Jika kelainan ada pada lapisan lipid,
seperti yang sering ditemukan pada
disfungsi kelenjar Meibom, maka
tatalaksana mengacu pada algoritma
terapi disfungsi kelenjar Meibom, yaitu
kompres hangat, lid hygiene, artificial
tears, antibiotik sistemik/topikal
(golongan tetrasiklin atau makrolid), dan
suplementasi asam lemak omega-3 (yang
terdapat pada minyak ikan).
DED diklasifikasikan menjadi tiga
tipe berdasar lapisan air mata yang
mengalami kelainan, yaitu defisiensi
aqueous, peningkatan evaporasi, dan
penurunan keterbasahan kornea, dan
konjungtiva.
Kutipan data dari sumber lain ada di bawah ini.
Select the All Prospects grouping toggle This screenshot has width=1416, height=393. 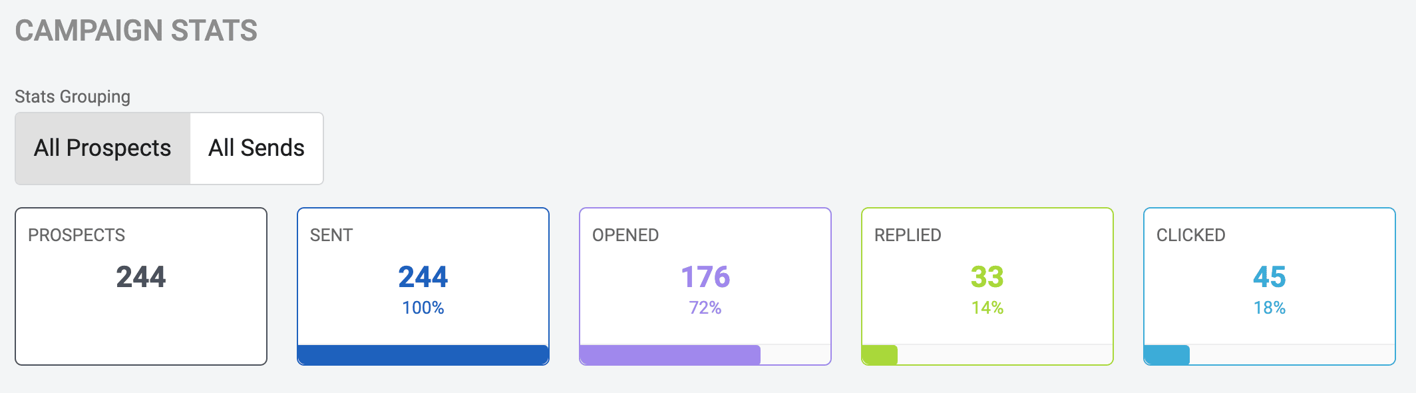click(x=102, y=148)
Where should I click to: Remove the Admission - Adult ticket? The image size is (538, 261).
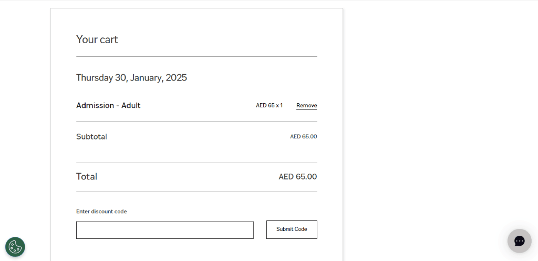[306, 105]
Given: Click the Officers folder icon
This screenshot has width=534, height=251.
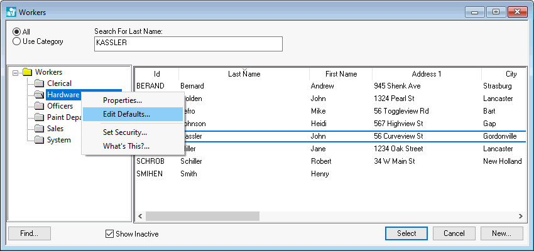Looking at the screenshot, I should click(39, 106).
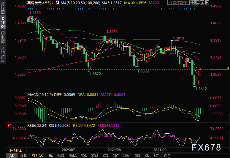
Task: Click the move chart right arrow icon
Action: (x=207, y=2)
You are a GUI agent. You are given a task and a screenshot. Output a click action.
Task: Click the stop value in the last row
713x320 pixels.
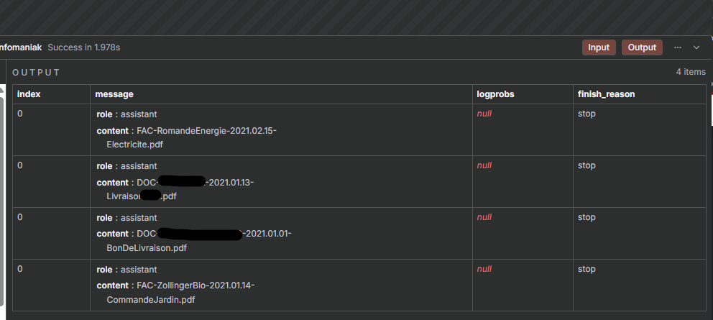click(x=587, y=269)
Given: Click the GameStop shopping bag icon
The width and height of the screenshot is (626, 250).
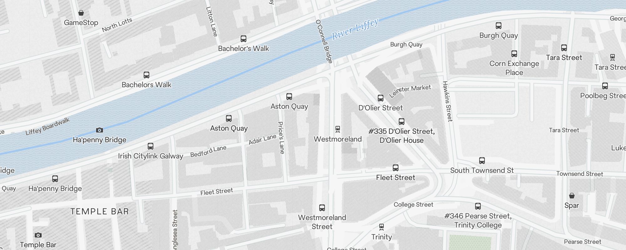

Pendekatan diagnosis tipe
DED dapat dilakukan dengan melihat
fluorescein breakup pattern (FBUP) di
mana pada defisiensi aqueous pola yang
dominan adalah line atau area break, pada
peningkatan evaporasi akan menunjukkan
pola random break, dan pada penurunan
keterbasahan akan menunjukkan pola spot
atau dimple break.
Ketiga klasifikasi ini kemudian yang
menjadi dasar penting untuk konsep
penatalaksanaan DED yang disebut
dengan Tear Film Oriented Therapy
(TFOT). Jika DED disebabkan oleh
defisiensi mucin, pasien sebaiknya
diberikan mucin secretatogue seperti tetes
mata diquafosol atau rebamipide. Jika
lapisan aqueous yang mengalami kelainan,
seperti pada sindroma Sjogren maupun
non-Sjogren, maka terapi berfokus
pada peningkatan volume air mata
dengan pemberian artificial tears, asam
hyaluronat, diquafosol, atau oklusi puncta.
Jika kelainan ada pada lapisan lipid, seperti
yang sering ditemukan pada disfungsi
kelenjar Meibom, maka tatalaksana
mengacu pada algoritma terapi disfungsi
kelenjar Meibom, yaitu kompres hangat,
lid hygiene, artificial tears, antibiotik
sistemik/topikal, dan suplementasi asam lemak omega-3.